BRIDGING THE GEOMORPHOLOGICAL DIVIDE: THE ROLE OF CONTRASTING DENUDATIONAL MECHANISMS IN LANDSCAPE EVOLUTION

A distinct polarisation has long existed between karst and non-karst geomorphological research. Although it is universally accepted that fundamental differences exist between denudational mechanisms for carbonate rocks and those for siliciclastics, the precise nature of these differences and the way they influence landscape development on folded, mixed-lithology outcrops is seldom, if ever, addressed.

Rates of mechanical erosion by water are constrained by the physics of particle entrainment and transport. Particles have minimum entrainment velocity thresholds, below which they remains stationary.
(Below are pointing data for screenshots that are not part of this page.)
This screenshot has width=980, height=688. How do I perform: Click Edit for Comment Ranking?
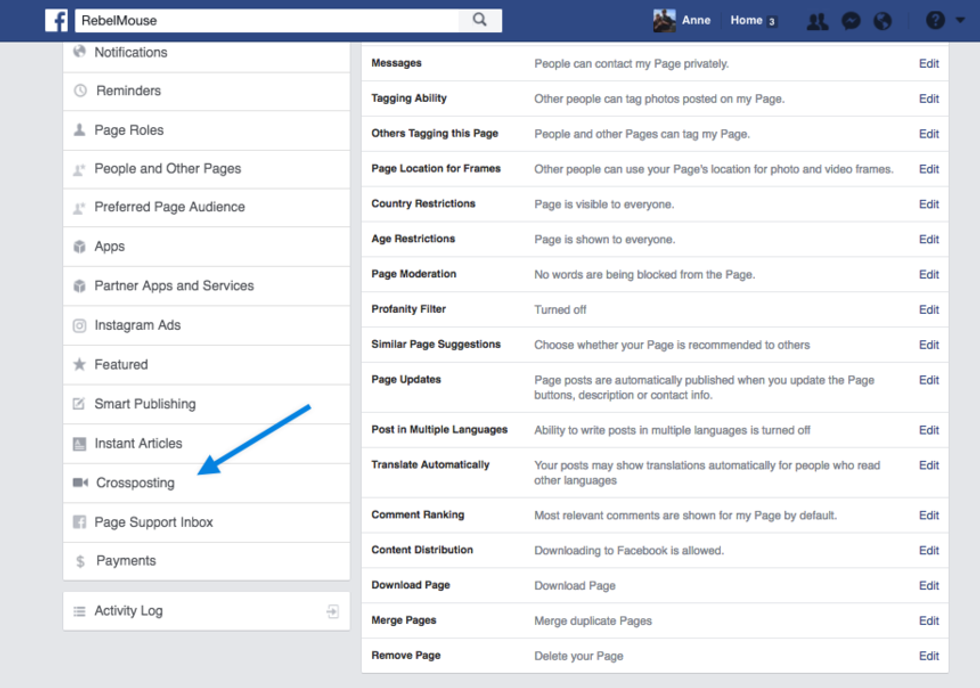[929, 515]
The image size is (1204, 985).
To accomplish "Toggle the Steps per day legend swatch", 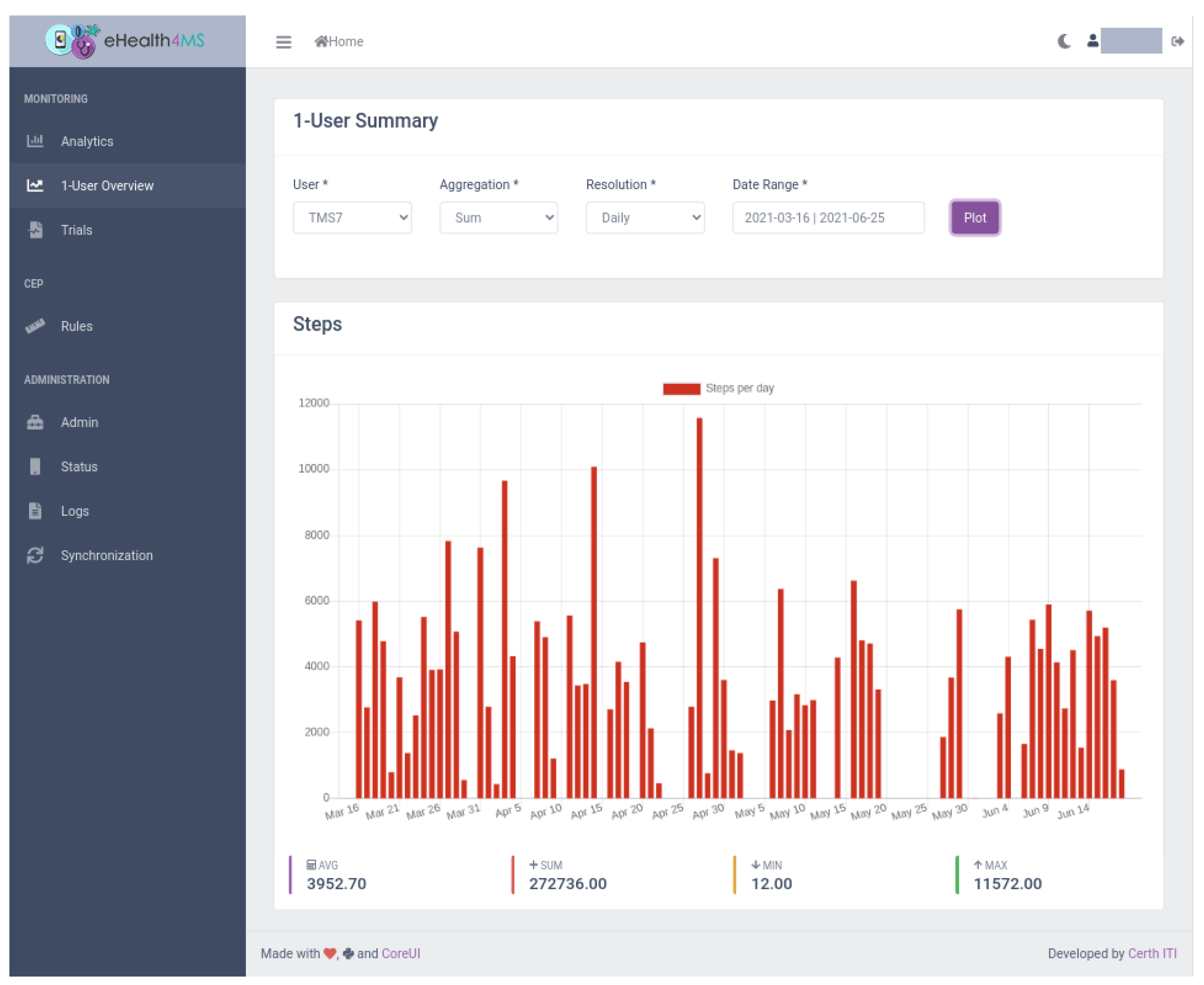I will click(681, 389).
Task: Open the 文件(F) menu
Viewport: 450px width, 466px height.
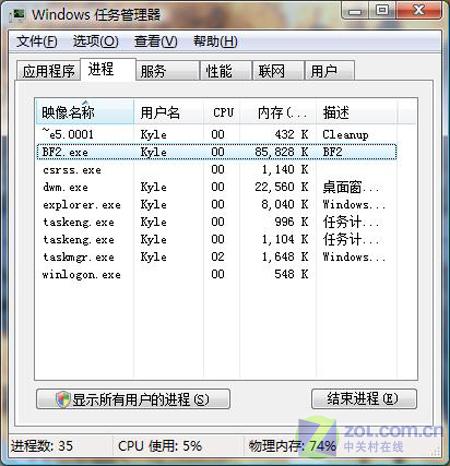Action: [x=37, y=42]
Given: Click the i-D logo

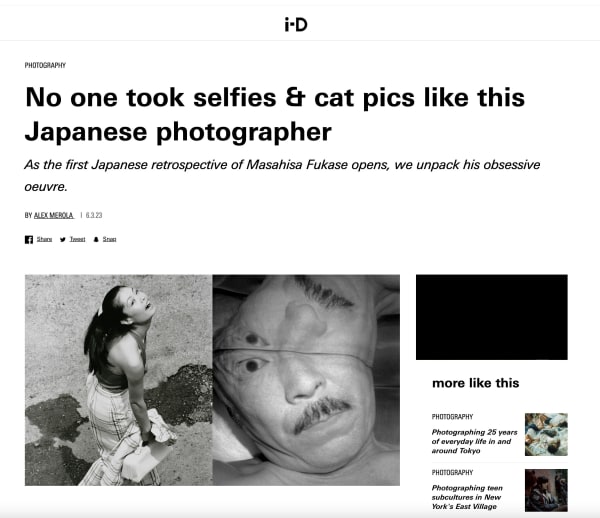Looking at the screenshot, I should click(x=296, y=24).
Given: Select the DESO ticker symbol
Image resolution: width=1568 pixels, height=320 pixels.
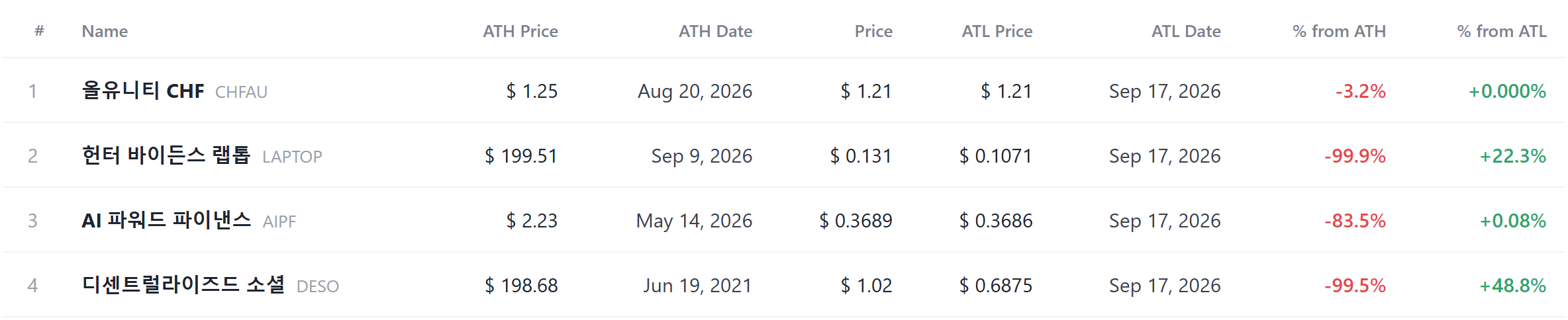Looking at the screenshot, I should coord(318,286).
Furthermore, particle entrainment may be inhibited by vegetation until much higher flow velocities breach this organic barrier between sediment and flowing water. Consequently, denudation of siliciclastic terrains is favoured by sparse vegetation cover and sporadic heavy rain, as in semi-arid regions. However, carbonate rocks are susceptible to mechanical erosion and, more significantly, to dissolution by water. Dissolution is not governed by any absolute velocity threshold and may be effected even by static water. Hence vegetation does not prevent denudation of limestone beneath. Furthermore, vegetation actually enhances dissolution rates by raising soil-water [CO2]. Consequently, carbonate dissolution is favoured by humid climates and abundant vegetation cover, exactly the converse of the conditions favouring mechanical erosion.
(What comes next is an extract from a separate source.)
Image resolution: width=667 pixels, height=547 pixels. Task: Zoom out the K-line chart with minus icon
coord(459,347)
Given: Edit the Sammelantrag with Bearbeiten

Clearly the development of differential relief on folded carbonate and siliciclastic outcrops is a function of precipitation and vegetation cover. Semi-arid climates create landscapes almost the exact inverse of those developed in humid regions. Furthermore, modeling and consideration of real examples indicates that unroofing of thick carbonates within folded clastic sequences, or vice versa, leads to topographic inversion and profound changes in drainage patterns through time.

Appreciating the contrasting roles of these fundamentally different denudational regimes is crucial to understanding the evolution of folded, mixed-lithology landscapes around the world. In particular it demonstrates that there is much to be learnt from looking again at the basic principles of weathering and erosion.